*Exercise material*.

--------------------------------

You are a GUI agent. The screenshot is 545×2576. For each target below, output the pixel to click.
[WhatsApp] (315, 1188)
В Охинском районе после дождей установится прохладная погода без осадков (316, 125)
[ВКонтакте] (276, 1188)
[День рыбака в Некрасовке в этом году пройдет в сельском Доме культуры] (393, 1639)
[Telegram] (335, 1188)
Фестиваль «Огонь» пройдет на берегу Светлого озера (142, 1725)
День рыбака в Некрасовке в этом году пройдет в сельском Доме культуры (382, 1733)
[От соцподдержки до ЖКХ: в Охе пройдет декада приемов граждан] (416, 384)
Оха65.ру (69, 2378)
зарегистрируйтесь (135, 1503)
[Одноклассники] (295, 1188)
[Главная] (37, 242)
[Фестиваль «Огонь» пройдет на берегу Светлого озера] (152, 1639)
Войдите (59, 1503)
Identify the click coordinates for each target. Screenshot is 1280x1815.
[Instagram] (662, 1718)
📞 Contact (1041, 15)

--------------------------------

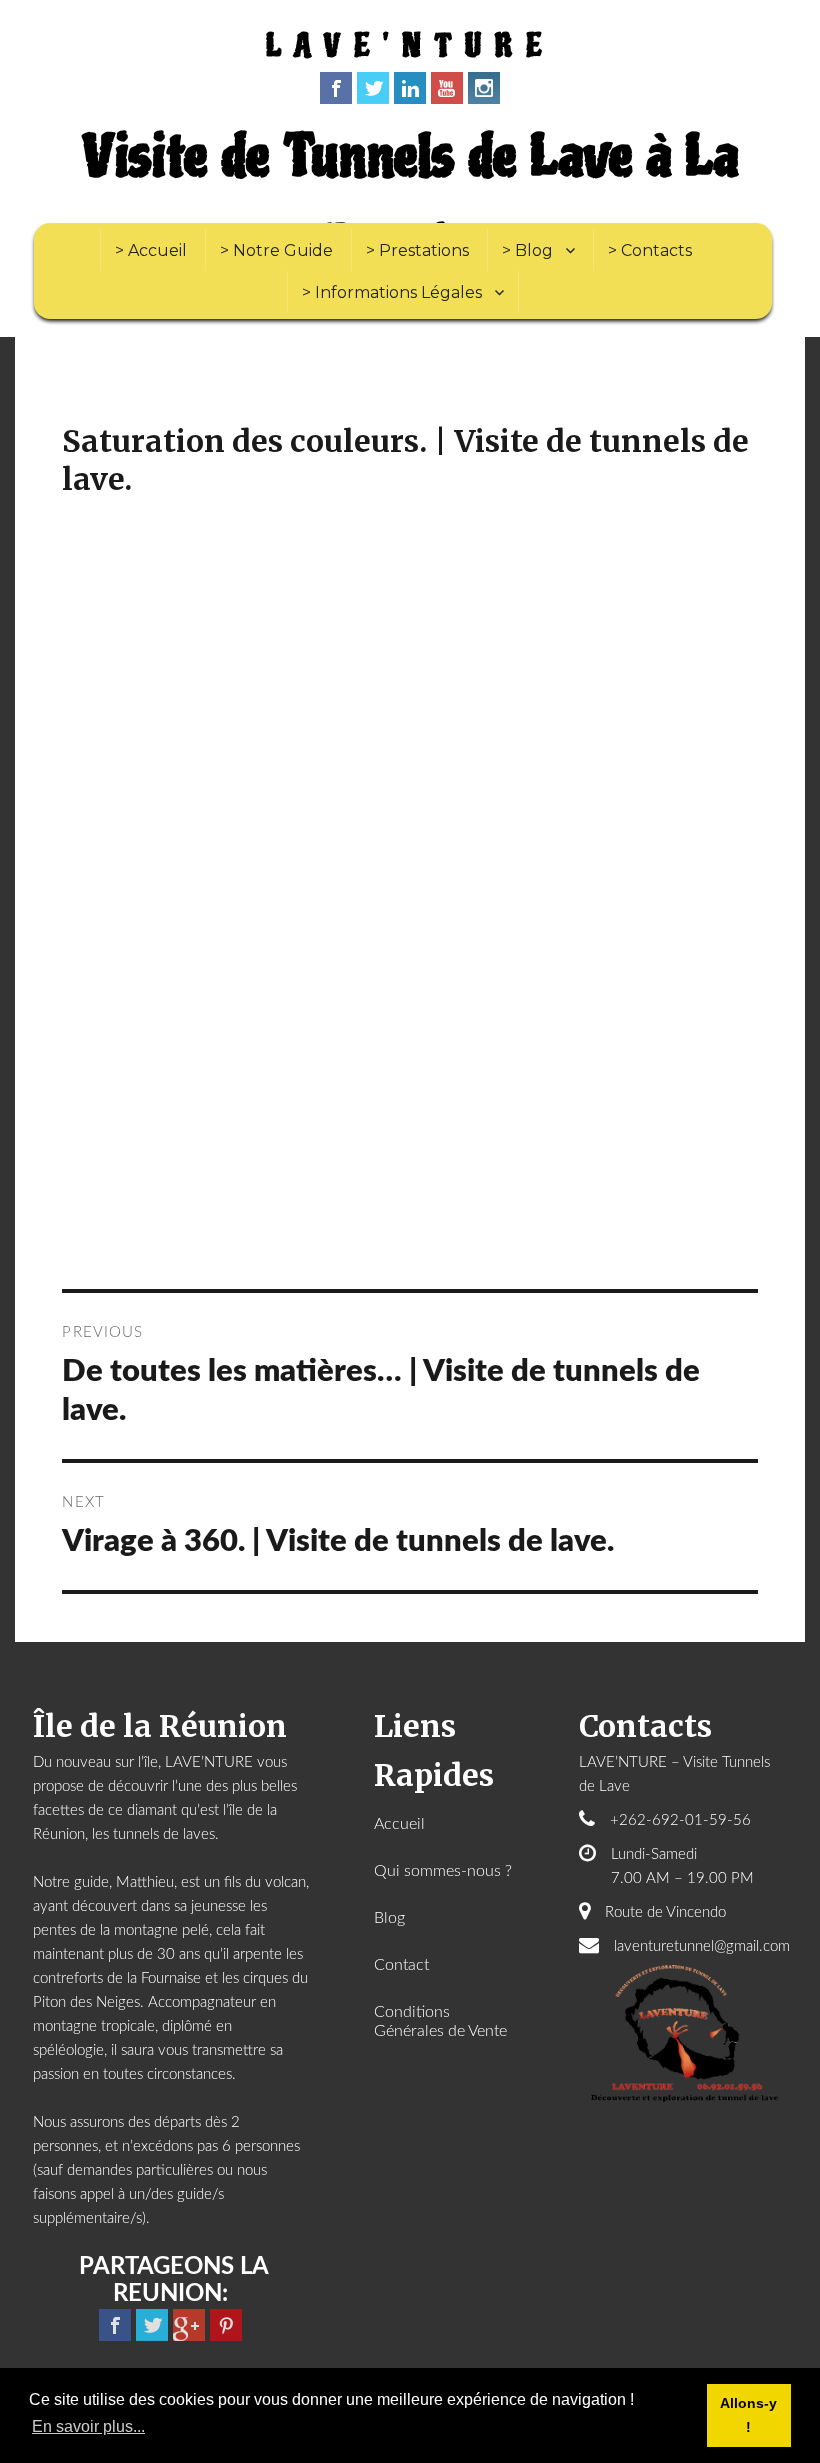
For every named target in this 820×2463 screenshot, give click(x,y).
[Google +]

--------------------------------

*What you should do*. Would you please copy every line from the listing above that contains the word "Огонь"?

*Response*.
Фестиваль «Огонь» пройдет на берегу Светлого озера (142, 1725)
[Фестиваль «Огонь» пройдет на берегу Светлого озера] (152, 1639)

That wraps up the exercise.